I don’t understand the obsession some people have with the parentheses. They basically fade into the background and when you do look at them it’s because they are informative. They are no more cognitively burdensome than the space bar.




Exactly. Totally baffled by the supposed popular reaction to parens. (However I use IDEs that match and color parens so maybe then didn't have such in the olden days referenced here.)

Not having S-expressions is weird. Not being able to drop my cursor anywhere and with a few keystrokes to expand my selection "grab" a referentially transparent value expression and just relocate it or move it or evaluate in the REPL. What are all these other PLs and programmers even doing?


A lot of languages pointlessly make a distinction between a statement and an expression. I can’t imagine why anyone would want that.


It's one of the things I love the most in Rust, and was previously just seen in functional languages.

Even scripting languages like Python feel clunkier than Rust due to the unnecessary statement/expression distinction.


I like Racket's way of handling them, to a degree. Each of {}, [], and () are interchangeable, and the use of [] is mostly down to convention. For example, it is often used in let bindings:

    (define x
      (let ([a 1]
            [b 2])
          (+ a b)))
By to a degree, I would actually prefer if the convention was enforced.


The convention is enforced in Clojure. [] for bindings, {} for maps.


It is not a convention in Clojure. (), [], {}, #{} represent different data structures.


It's really just syntactic sugar, so I would agree with the statement that the convention is being enforced.

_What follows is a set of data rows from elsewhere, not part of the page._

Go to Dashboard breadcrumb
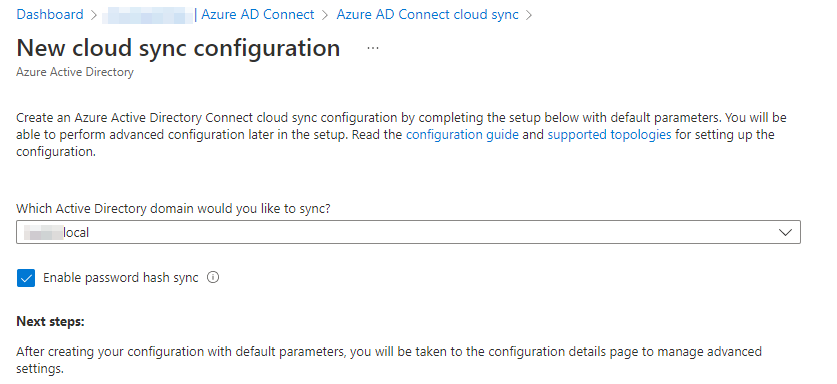Screen dimensions: 837x384 [50, 14]
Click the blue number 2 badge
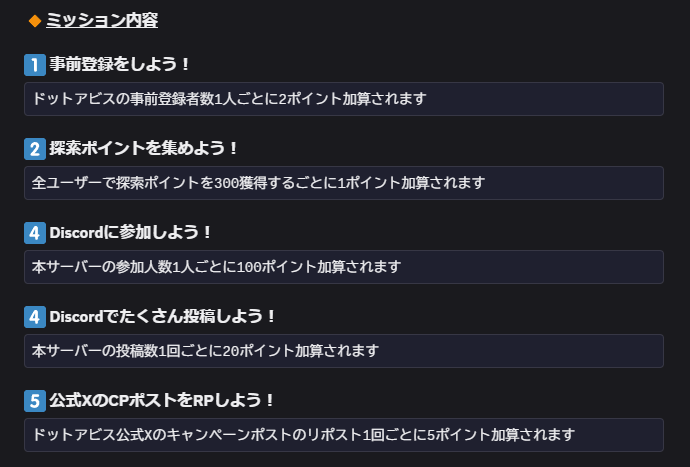 [x=35, y=149]
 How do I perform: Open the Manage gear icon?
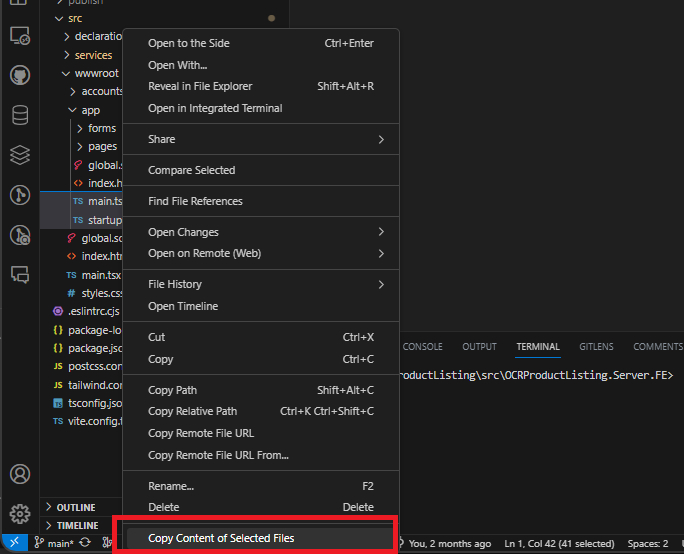(20, 514)
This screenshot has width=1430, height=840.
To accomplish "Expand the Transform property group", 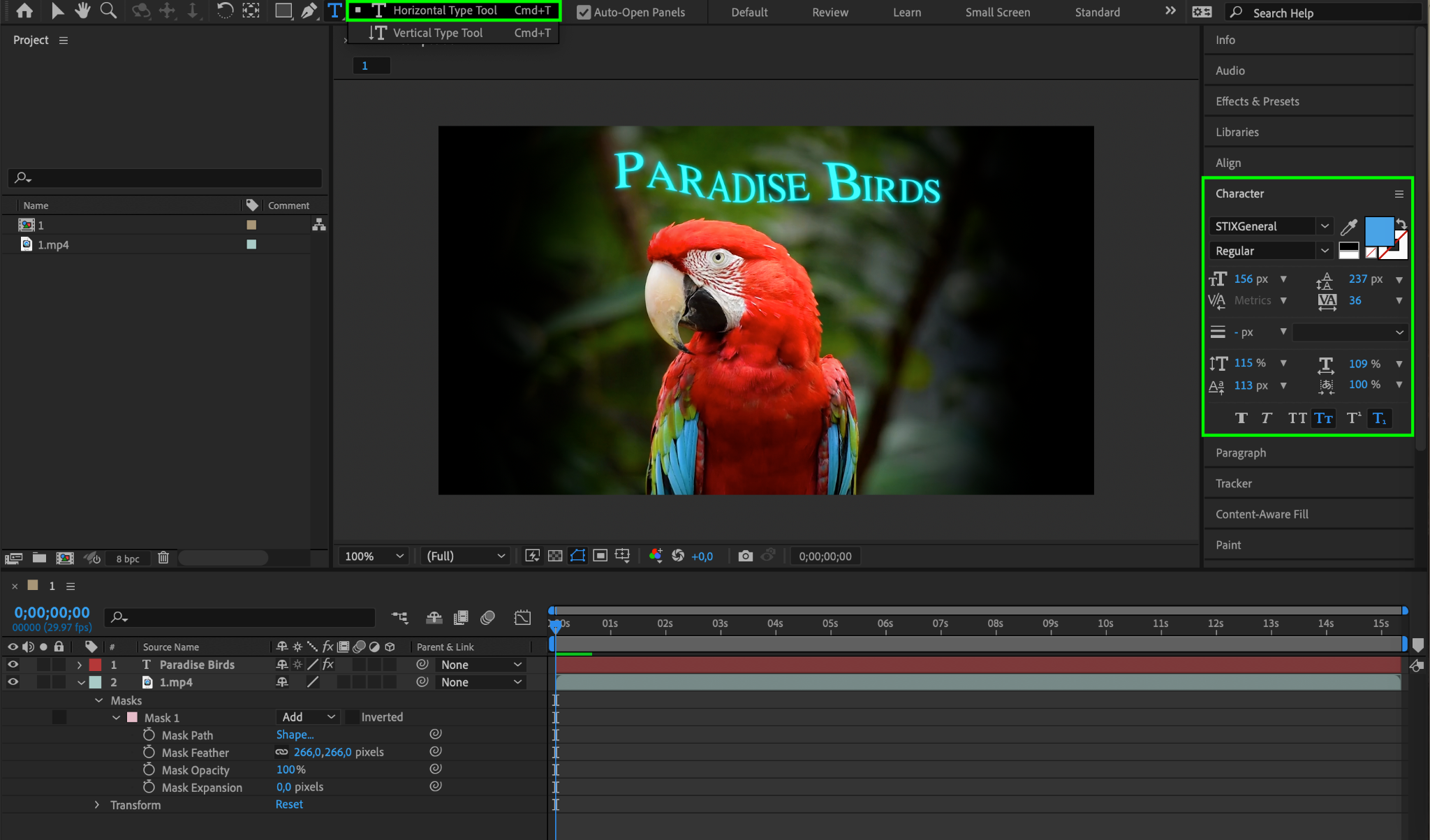I will (97, 805).
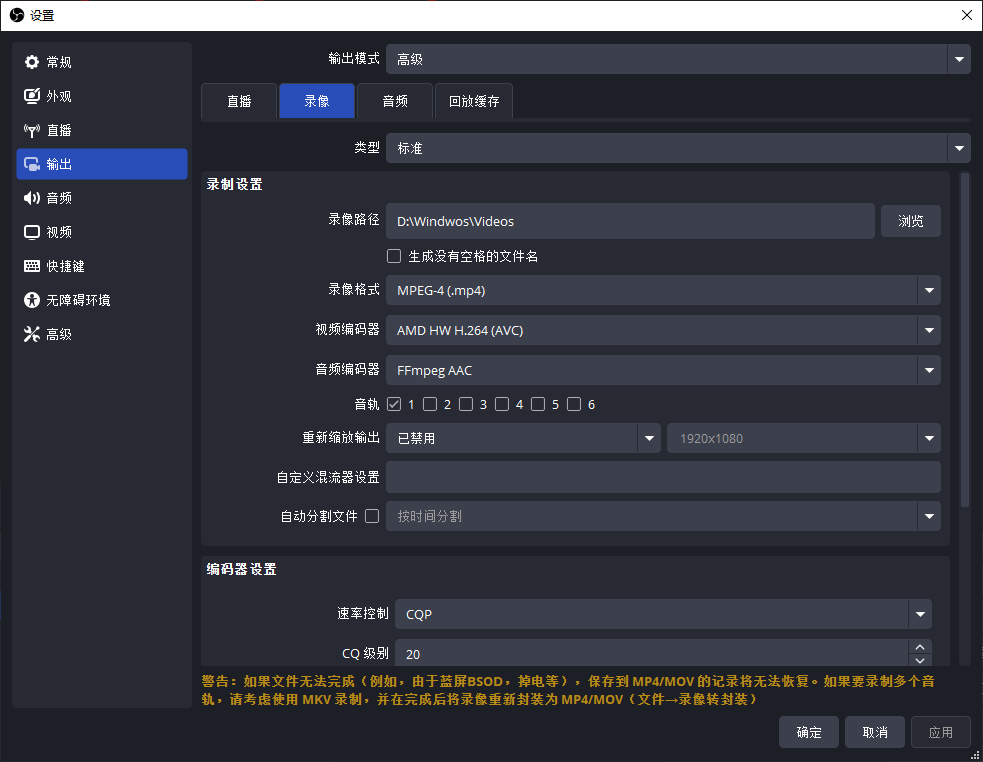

You get different data structures. I.e. printing #{ 1 1 2 2 } prints #{ 1 2 } whereas [ 1 1 2 2 ] prints [ 1 1 2 2].


Not exactly, it uses square brackets for vectors sometimes and curly brackets for maps sometimes, yet other times it uses square brackets for maps:

  (let [a 1 b 2] (+ a b))
Instead of:

  (let {a 1 b 2} (+ a b))
(I think my map notation may be wrong, I always just bounce off Clojure so I'm bound to make mistakes).


I quite like how fennel handles it as well, {} for standard lua tables and [] for arrays, but [] stands to define variables in a let binding. Of course this comes from Lua's quirks, but its a nice, sane way to handle it.


This is an old feature of some Scheme implementations. There are also books where the Scheme code is written this way, IIRC.